### PASSAGE TO READ
——
This project is developing, incorporating, and assessing ethics modules on six topics designed for graduate courses in the environmental sciences: 1) responsible conduct of research; 2) data analysis; 3) sustainability; 4) cost/benefit analysis; 5) environmental risk-analysis; 6) decision-making under uncertainty. This fills a need for strengthened ethics education in the natural sciences. Ethics education in the natural and social sciences has been much less systematic than in medicine, business, and engineering. Further, ethics education in the natural sciences is often limited to instruction on the responsible conduct of research (RCR). This topic is typically handled in a single class meeting or an on-line training module, and is seldom accompanied by training in ethical sensitivity or ethical decision-making skills.
——
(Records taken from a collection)
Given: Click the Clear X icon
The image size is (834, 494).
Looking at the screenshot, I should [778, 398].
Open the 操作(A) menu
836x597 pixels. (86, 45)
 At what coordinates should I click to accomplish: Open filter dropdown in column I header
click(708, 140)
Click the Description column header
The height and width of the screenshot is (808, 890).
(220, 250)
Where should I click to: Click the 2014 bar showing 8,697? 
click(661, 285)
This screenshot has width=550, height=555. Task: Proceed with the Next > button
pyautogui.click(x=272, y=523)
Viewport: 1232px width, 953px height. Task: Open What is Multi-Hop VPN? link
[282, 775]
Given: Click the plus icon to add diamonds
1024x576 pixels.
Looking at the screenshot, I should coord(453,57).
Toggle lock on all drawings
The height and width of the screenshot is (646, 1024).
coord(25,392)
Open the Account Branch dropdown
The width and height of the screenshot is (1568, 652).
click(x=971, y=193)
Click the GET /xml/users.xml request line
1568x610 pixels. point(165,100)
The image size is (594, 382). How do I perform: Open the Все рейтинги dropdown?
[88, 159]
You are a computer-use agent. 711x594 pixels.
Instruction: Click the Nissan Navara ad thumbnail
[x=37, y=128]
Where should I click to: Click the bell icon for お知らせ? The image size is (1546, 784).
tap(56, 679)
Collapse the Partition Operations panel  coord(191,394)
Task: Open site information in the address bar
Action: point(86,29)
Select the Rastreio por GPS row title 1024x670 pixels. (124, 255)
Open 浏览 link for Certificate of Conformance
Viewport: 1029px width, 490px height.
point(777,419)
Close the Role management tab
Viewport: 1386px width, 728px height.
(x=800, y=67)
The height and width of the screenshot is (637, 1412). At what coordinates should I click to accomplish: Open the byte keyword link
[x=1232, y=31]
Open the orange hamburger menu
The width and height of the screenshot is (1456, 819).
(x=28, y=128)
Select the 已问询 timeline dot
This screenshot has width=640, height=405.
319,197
——
### EXERCISE PROMPT
Please resume the ethics education passage after its final sentence. This data has no connection to the ethics education passage.

### ANSWER FOR THIS EXERCISE
Graduate students are typically inculcated in research methods to view their research as objective and value-free. Research in the environmental sciences, however, often influences society and the environment in profound ways, and the conduct and interpretation of this research is rich in ethical assumptions and issues. Minimal training in the RCR is not adequate in educating graduate students about the full ethical dimensions of their research. We are investigating the hypothesis that expanded ethics education that encompasses ethical issues inherent in the content of scientific research as well as attention to the ethical conduct of scientific research will both improve students' appreciation of traditional RCR training and enrich students' understanding of the ethical context of their research in the environmental sciences.
Intellectual Merit: This project is seeking major advances in both the content and pedagogy of ethics education by developing and assessing the impact of curricular modules on topics in the environmental sciences. The research component of the project will test two hypotheses. The first is that increased emphasis in graduate education on ethical frameworks and ethical reasoning skills is correlated with a better understanding of and/or attitudes toward RCR. The second hypothesis is that extending ethics education beyond RCR is correlated with a better understanding of and/or attitudes toward ethics education in the sciences. Our modules will provide future scientists with an appreciation of the range of ethical issues they will face and the skills needed to address them.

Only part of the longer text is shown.